The stuck window seems symbolic of some larger ways in which Deborah is trapped. She is trying to get her things together so she and Lily can leave T. Ray forever, but she is unable to get out before he returns. And of course, she doesn't exit that room alive.
Quote #2
'You can go,' I said.
But the bees remained there, like planes on a runway not knowing they'd been cleared for takeoff. They crawled on their stalk legs around the curved perimeters of the glass as if the world had shrunk to that jar. I tapped the glass, even laid the jar on its side, but those crazy bees stayed put (1.215).

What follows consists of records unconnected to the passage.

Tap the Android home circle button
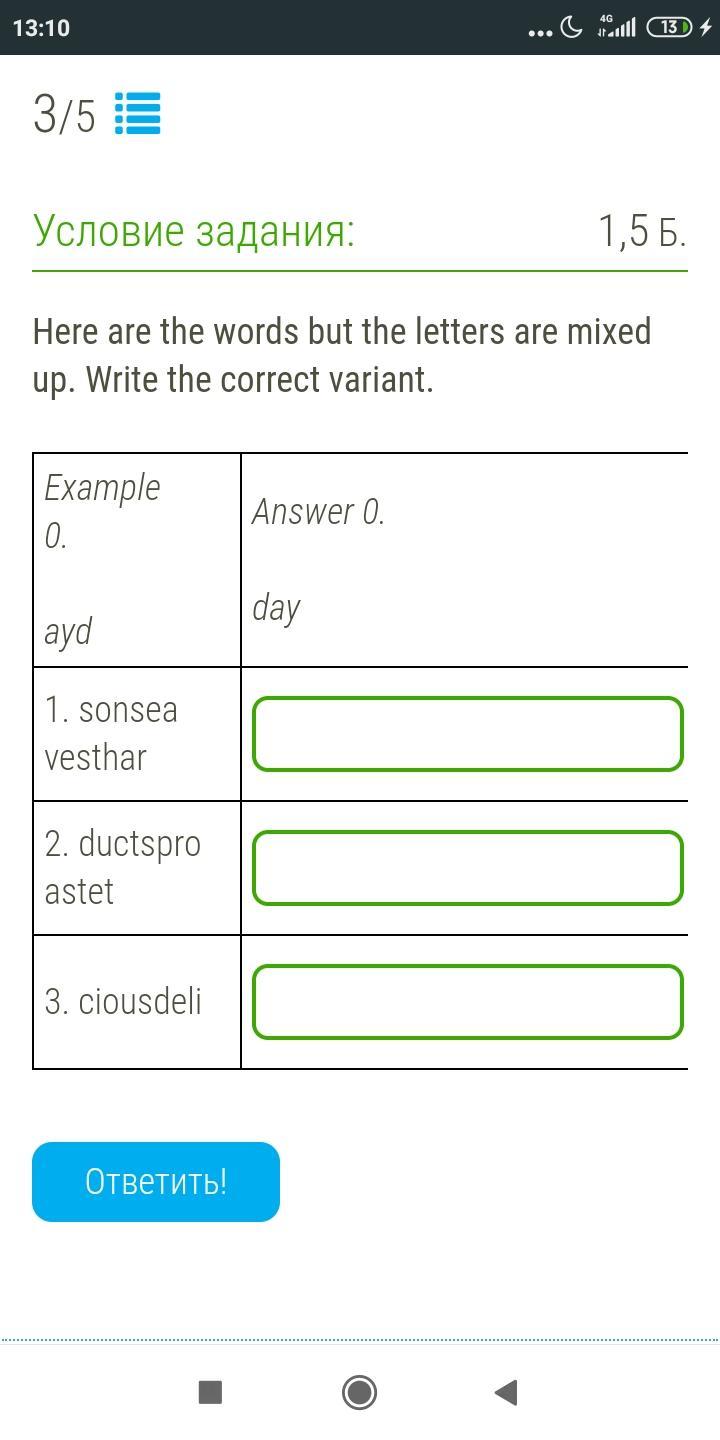This screenshot has height=1440, width=720. pos(359,1392)
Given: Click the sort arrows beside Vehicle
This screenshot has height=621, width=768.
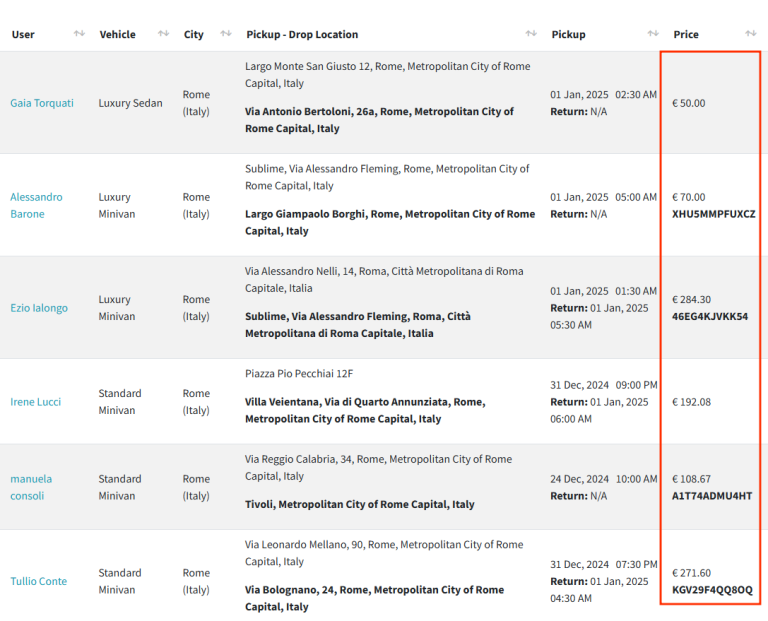Looking at the screenshot, I should 163,34.
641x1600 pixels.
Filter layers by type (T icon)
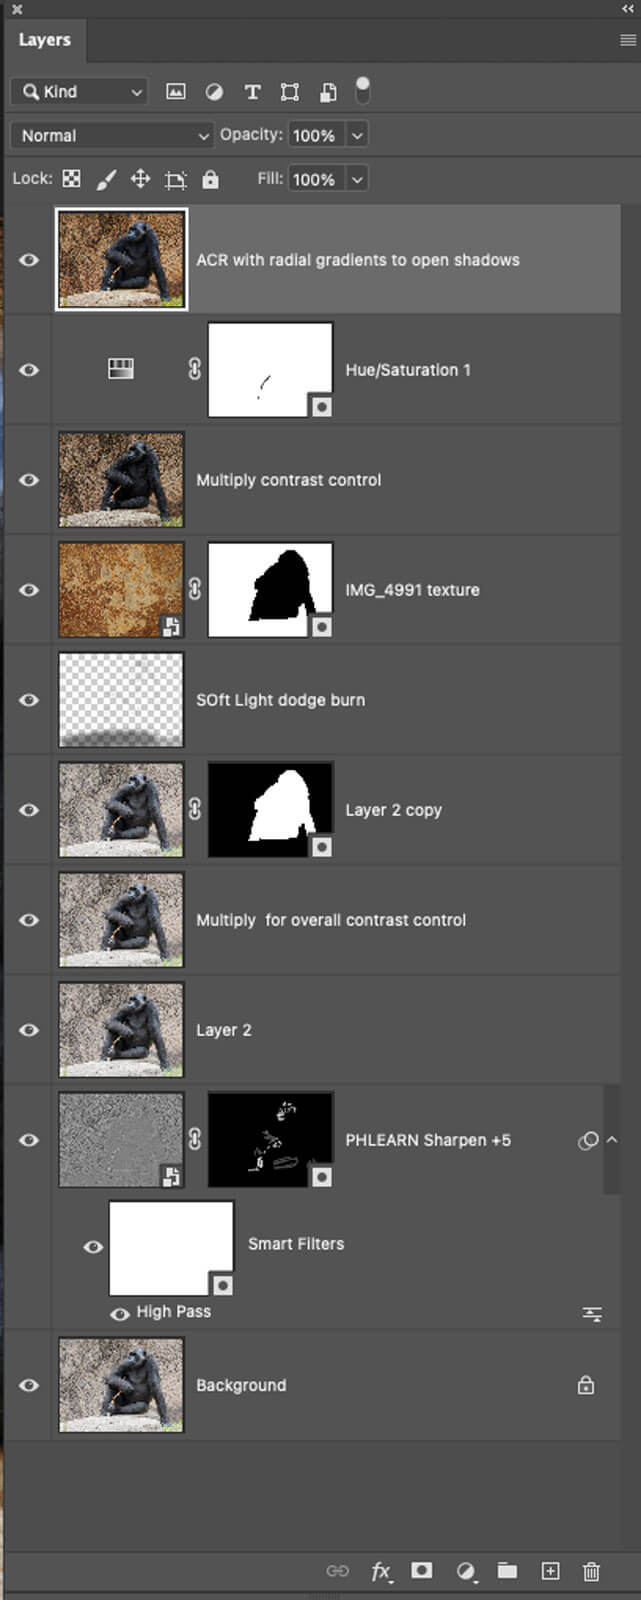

Although the bees initially went crazy flying around the jar, presumably trying to get out, they seem to have gotten used to being trapped in there and are staying put even after Lily opens it. Hmm, we smell a metaphor . . .
Quote #3
The jail cells smelled with the breath of drunk people. He put us in the first cell on the first row, where somebody had scratched the words 'Shit Throne' across a bench attached to one wall. Nothing seemed quite real. We're in jail, I thought. We're in jail (2.19).
Lily is getting her first taste of jail after Rosaleen got into a fight with some men upon arriving in Sylvan. She seems relatively appalled.